** Opening PROVIDED MATERIAL block **

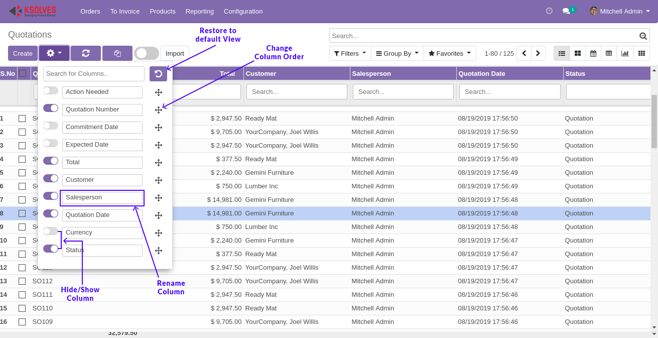Switch to calendar view icon
The image size is (658, 338).
593,53
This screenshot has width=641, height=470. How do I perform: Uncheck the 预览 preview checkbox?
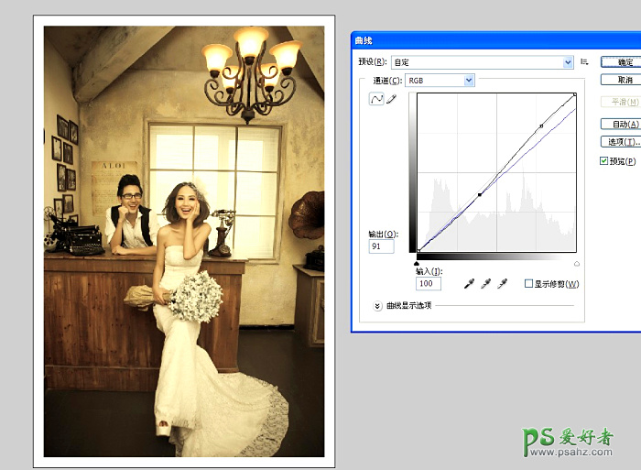click(603, 161)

** Closing PROVIDED MATERIAL block **

Output exactly the lines from the one that has "This screenshot has" through the end of the data. Do not include pictures.

## SOLUTION FOR THIS PROBLEM
This screenshot has width=641, height=470. How do I perform: Uncheck the 预览 preview checkbox?
click(603, 161)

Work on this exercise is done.